A Terra Indígena Trincheira Bacajá (TITB), composta originalmente pelas aldeias Mrotidjam, Bacajá, Pàt-Krô e Pykayakà, foi homologada em outubro de 1996 através de Decreto Federal. Localizada nos municípios de Pacajá, São Félix do Xingu, Senador José Porfírio, Anapu e Altamira, possui uma área de aproximadamente 1.650,939 ha, destinada à posse do grupo indígena Xikrin.
De acordo com o Estudo de Impacto Ambiental (EIA) de Belo Monte, a TITB estaria na Área de Influência Indireta da usina, apesar do fato de que a usina levará à “uma evidente ruptura do nível de base do rio Bacajá”. Em suas considerações finais, no entanto, afirma que, “considerando a vulnerabilidade da Terra Indígena Trincheira Bacajá em relação ao empreendimento, é importante destacar a necessidade de se estender os estudos dos meios físico e biótico para o curso do rio Bacajá, de forma a complementar os estudos realizados no âmbito do EIA-RIMA ao longo do rio Xingu, e de modo a favorecer uma análise integrada. É importante que se defina qual será a interferência do hidrograma ecológico, proposto para o Trecho da Vazão Reduzida do rio Xingu, na dinâmica do rio Bacajá, e consequentemente no meio biótico, no modo de vida e na reprodução física e cultural da população indígena da TITB”.

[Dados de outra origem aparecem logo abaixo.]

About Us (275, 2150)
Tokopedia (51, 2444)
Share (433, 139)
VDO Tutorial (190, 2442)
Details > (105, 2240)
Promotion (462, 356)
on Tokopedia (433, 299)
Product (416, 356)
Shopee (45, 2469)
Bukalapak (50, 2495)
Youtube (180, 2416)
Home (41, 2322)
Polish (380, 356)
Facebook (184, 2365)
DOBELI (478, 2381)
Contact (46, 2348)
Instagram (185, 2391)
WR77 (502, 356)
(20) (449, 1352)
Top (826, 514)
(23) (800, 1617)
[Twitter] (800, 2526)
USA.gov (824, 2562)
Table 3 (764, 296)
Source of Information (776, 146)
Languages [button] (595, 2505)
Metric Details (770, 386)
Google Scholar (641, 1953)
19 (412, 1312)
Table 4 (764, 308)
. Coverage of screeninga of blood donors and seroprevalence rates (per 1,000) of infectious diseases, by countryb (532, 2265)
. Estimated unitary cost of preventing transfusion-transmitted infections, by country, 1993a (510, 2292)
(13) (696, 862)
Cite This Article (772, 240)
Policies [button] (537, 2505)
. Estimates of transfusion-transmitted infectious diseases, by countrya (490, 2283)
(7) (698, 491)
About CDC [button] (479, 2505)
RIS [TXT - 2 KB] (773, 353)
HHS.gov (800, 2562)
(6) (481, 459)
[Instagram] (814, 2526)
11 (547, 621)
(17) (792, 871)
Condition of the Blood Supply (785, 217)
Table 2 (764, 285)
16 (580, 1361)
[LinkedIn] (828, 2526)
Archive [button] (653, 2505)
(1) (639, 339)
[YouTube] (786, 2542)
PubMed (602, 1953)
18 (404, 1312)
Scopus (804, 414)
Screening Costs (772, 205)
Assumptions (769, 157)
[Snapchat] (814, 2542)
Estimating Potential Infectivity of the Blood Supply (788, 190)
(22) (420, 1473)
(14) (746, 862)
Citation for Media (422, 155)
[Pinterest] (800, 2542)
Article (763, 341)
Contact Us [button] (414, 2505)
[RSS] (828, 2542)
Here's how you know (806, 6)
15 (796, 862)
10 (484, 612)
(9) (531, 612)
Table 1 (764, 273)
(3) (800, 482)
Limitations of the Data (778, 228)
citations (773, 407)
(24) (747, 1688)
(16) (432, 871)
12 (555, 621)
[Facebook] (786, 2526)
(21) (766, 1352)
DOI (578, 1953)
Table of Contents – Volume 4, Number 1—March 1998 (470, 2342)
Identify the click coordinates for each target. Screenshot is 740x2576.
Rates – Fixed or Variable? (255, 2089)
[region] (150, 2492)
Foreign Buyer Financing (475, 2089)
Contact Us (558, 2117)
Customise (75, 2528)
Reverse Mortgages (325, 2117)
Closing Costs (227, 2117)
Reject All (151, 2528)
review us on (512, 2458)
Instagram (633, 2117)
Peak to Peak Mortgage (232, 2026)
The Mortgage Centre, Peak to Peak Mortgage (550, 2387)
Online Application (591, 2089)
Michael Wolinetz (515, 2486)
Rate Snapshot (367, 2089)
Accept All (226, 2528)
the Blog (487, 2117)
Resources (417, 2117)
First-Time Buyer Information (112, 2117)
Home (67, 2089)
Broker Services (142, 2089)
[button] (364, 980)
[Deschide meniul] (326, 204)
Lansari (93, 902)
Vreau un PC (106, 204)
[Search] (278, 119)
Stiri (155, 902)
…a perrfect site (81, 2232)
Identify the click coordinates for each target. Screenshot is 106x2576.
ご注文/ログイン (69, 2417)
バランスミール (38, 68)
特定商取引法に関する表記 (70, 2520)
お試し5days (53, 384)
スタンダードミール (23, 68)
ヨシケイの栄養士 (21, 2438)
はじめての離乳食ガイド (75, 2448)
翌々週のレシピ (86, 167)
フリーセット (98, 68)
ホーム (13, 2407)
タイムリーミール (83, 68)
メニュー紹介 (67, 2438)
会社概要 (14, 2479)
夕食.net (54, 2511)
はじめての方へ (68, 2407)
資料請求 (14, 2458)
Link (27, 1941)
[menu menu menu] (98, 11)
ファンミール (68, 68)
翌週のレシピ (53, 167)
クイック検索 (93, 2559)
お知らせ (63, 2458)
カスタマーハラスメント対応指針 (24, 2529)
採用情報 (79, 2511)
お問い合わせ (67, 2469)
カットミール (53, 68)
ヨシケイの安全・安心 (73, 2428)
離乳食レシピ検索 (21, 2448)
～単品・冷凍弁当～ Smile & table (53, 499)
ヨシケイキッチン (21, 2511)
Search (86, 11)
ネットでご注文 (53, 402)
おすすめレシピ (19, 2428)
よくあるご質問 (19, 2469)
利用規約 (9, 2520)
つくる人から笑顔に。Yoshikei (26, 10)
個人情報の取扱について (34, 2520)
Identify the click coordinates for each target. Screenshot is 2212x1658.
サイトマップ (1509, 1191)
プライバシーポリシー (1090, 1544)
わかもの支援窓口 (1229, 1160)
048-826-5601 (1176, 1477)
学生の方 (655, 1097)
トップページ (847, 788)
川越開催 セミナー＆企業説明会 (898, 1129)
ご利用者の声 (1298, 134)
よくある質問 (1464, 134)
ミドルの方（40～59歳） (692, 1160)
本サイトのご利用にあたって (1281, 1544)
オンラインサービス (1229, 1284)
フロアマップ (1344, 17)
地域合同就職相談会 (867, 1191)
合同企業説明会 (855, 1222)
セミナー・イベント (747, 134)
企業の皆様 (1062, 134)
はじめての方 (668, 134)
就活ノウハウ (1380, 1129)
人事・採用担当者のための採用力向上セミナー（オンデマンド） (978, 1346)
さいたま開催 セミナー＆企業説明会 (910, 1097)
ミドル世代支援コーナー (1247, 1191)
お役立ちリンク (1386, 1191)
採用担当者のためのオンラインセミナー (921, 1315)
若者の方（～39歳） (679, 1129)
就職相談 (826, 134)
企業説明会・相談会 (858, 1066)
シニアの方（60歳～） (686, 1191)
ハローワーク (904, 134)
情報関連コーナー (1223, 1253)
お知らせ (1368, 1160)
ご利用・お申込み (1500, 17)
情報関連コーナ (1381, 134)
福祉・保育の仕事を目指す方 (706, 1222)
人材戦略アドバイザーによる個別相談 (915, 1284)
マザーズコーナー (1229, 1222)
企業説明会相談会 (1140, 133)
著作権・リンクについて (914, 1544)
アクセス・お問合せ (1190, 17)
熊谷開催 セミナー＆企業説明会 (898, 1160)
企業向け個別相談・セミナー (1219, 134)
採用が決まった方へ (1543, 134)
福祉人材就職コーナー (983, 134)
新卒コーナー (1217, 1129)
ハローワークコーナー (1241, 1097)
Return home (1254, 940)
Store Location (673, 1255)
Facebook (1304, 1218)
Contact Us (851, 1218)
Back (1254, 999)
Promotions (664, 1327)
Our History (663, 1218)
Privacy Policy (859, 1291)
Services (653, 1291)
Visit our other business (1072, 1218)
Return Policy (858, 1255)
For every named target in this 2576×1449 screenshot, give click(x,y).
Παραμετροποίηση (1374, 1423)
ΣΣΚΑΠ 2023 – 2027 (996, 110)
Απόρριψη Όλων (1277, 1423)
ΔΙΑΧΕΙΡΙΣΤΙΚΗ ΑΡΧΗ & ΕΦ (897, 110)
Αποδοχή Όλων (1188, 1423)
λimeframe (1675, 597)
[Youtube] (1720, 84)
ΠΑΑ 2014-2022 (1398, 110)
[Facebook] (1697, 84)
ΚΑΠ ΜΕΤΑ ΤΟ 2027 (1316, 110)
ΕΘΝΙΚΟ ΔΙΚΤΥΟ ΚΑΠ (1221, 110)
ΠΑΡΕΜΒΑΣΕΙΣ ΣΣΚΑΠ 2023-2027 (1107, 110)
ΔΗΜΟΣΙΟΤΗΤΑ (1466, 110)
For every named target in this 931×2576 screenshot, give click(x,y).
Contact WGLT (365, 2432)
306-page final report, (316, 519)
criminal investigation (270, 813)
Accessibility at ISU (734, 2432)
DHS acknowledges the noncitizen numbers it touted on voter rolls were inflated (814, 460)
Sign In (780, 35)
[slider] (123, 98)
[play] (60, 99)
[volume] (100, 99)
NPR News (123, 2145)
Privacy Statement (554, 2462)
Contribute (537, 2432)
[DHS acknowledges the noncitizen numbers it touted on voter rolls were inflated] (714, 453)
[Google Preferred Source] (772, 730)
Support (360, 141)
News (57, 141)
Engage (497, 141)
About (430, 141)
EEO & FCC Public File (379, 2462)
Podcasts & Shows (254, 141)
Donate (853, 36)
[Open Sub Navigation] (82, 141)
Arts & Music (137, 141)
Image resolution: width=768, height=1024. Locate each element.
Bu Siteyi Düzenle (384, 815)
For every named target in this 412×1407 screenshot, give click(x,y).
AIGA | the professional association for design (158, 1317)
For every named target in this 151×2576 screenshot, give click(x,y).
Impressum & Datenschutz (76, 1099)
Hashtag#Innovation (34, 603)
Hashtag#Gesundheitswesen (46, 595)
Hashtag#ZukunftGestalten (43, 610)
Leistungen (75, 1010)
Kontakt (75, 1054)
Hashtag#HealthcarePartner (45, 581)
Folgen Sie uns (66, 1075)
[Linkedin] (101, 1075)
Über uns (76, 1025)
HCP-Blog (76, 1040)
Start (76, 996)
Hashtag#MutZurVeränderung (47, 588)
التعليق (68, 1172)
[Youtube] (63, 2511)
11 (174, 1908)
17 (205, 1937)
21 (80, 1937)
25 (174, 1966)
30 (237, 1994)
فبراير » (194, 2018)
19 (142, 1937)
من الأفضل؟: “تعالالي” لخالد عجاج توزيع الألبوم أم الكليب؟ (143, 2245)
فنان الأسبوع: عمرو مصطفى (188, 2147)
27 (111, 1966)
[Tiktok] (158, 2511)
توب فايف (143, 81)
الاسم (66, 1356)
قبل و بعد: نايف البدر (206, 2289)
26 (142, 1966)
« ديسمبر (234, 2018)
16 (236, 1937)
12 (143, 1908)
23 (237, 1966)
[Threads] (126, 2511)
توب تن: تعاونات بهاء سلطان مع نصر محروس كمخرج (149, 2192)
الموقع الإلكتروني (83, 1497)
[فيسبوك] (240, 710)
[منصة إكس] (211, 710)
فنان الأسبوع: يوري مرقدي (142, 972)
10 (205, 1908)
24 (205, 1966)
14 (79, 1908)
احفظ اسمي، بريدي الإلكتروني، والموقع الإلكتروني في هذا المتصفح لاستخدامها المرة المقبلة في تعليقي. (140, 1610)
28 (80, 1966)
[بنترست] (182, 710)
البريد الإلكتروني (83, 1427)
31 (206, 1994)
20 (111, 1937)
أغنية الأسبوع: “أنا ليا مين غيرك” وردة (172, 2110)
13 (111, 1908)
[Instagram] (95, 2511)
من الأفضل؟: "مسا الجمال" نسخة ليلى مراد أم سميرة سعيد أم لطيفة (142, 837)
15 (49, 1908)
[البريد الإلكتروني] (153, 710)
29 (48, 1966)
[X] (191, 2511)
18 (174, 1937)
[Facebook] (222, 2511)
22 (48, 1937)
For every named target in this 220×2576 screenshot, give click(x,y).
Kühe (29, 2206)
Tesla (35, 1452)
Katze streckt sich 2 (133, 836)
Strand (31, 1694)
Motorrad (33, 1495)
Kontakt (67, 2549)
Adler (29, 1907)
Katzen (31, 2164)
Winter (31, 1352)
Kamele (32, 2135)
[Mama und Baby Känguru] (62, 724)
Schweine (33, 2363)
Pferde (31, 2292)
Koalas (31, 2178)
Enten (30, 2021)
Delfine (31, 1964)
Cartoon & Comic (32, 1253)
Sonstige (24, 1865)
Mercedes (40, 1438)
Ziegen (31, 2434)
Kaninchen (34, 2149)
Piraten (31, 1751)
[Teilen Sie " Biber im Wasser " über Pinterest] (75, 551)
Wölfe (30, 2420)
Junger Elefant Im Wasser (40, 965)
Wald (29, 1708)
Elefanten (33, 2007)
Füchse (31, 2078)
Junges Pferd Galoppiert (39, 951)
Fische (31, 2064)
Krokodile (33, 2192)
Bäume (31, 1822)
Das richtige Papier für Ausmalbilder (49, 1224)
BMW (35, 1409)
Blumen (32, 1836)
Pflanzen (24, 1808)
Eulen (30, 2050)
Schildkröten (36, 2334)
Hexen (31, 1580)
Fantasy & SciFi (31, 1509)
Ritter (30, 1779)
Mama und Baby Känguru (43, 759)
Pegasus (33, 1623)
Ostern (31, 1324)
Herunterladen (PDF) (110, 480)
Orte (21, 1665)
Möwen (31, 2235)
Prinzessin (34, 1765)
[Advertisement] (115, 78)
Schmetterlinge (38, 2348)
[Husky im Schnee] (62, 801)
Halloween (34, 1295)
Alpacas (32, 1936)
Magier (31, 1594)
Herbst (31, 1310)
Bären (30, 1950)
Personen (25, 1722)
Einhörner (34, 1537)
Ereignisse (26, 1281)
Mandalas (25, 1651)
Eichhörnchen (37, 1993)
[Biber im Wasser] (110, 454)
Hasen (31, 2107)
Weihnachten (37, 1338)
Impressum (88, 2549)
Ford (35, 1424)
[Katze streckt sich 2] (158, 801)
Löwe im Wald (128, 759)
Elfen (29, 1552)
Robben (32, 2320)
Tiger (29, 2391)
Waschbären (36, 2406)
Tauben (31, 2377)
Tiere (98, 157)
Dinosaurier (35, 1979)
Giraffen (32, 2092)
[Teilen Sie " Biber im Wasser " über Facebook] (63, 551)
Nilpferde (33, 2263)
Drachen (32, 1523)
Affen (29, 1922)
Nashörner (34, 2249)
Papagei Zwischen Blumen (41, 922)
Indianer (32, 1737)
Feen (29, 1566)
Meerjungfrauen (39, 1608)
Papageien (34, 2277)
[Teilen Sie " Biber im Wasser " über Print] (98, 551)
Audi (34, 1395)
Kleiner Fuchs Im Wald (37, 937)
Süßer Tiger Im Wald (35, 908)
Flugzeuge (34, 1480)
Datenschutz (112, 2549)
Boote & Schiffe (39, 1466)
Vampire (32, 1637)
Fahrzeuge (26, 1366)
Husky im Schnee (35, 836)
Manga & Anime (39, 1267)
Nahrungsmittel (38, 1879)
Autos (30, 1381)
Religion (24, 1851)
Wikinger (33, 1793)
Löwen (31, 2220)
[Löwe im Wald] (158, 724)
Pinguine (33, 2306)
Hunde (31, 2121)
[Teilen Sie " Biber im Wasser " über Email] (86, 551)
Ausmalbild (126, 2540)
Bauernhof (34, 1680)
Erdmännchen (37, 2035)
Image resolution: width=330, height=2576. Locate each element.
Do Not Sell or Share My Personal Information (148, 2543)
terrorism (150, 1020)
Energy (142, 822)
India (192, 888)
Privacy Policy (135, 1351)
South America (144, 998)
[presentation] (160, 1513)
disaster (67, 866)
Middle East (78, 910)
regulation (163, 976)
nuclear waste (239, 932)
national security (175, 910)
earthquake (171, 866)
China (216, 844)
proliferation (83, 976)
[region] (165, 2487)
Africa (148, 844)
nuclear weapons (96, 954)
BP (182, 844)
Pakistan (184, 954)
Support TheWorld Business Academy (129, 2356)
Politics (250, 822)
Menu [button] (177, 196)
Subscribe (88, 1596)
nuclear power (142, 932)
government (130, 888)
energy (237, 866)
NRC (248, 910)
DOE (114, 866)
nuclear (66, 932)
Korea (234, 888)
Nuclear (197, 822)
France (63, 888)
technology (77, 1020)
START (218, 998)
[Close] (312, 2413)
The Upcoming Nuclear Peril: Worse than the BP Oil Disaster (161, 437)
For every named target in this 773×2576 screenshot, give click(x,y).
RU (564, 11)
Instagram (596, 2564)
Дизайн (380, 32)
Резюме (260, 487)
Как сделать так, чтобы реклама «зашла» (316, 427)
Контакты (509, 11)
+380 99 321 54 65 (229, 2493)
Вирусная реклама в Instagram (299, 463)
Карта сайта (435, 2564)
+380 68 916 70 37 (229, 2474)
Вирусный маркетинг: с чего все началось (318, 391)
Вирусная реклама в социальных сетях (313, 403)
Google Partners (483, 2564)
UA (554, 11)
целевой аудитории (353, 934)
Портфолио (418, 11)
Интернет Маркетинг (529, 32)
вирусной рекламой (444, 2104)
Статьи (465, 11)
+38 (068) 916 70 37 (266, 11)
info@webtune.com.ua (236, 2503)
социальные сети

Ainda nas considerações finais, o EIA afirma que “os índios constituem uma sociedade cuja economia tem alto grau de subsistência, ficando evidente que é enorme a dependência econômica em relação ao seu território e aos recursos naturais nele presentes. (…) Ficou claro que esta sociedade tem, como vetor principal para o desenvolvimento de suas atividades de subsistência e das relações sociais entre as aldeias, o rio Bacajá. Conforme indicado neste estudo, algumas premissas devem guiar a elaboração de um Plano de Gestão da Terra Indígena Trincheira Bacajá, sendo elas: ampla e permanente participação indígena, transparência de informações, contato direto com a comunidade, compromissos sustentáveis, considerações das especificidades socioculturais indígenas e considerações das perspectivas dos índios”.
Diante do inequívoco reconhecimento oficial de que o rio Bacajá e a TI Trincheira Bacajá sofrerão impactos da usina de Belo Monte; diante do fato de os estudos adicionais estarem sendo realizados posteriormente à emissão da Licença de Instalação – que, legalmente, teria de ser concedida apenas após a avaliação completa dos prejuízos causados pelo empreendimento; diante do fato de que os Planos Básicos Ambientais (PBAs) para a TITB não consideram tais impactos, por serem desconhecidos; e diante das inúmeras denúncias de abusos, desvios de verbas e descumprimentos de acordo por parte da NESA, o Movimento Xingu Vivo para Sempre solicita ao Ministério Público Federal que, além de cumprir sua função no esclarecimento de fatos e dos direitos das populações indígenas, tome as medidas legais cabíveis para extinguir todo e qualquer abuso e ilegalidade cometidos pelo consórcio Norte Energia, pelo Ibama, pela Funai e por demais órgãos envolvidos na construção de Belo Monte.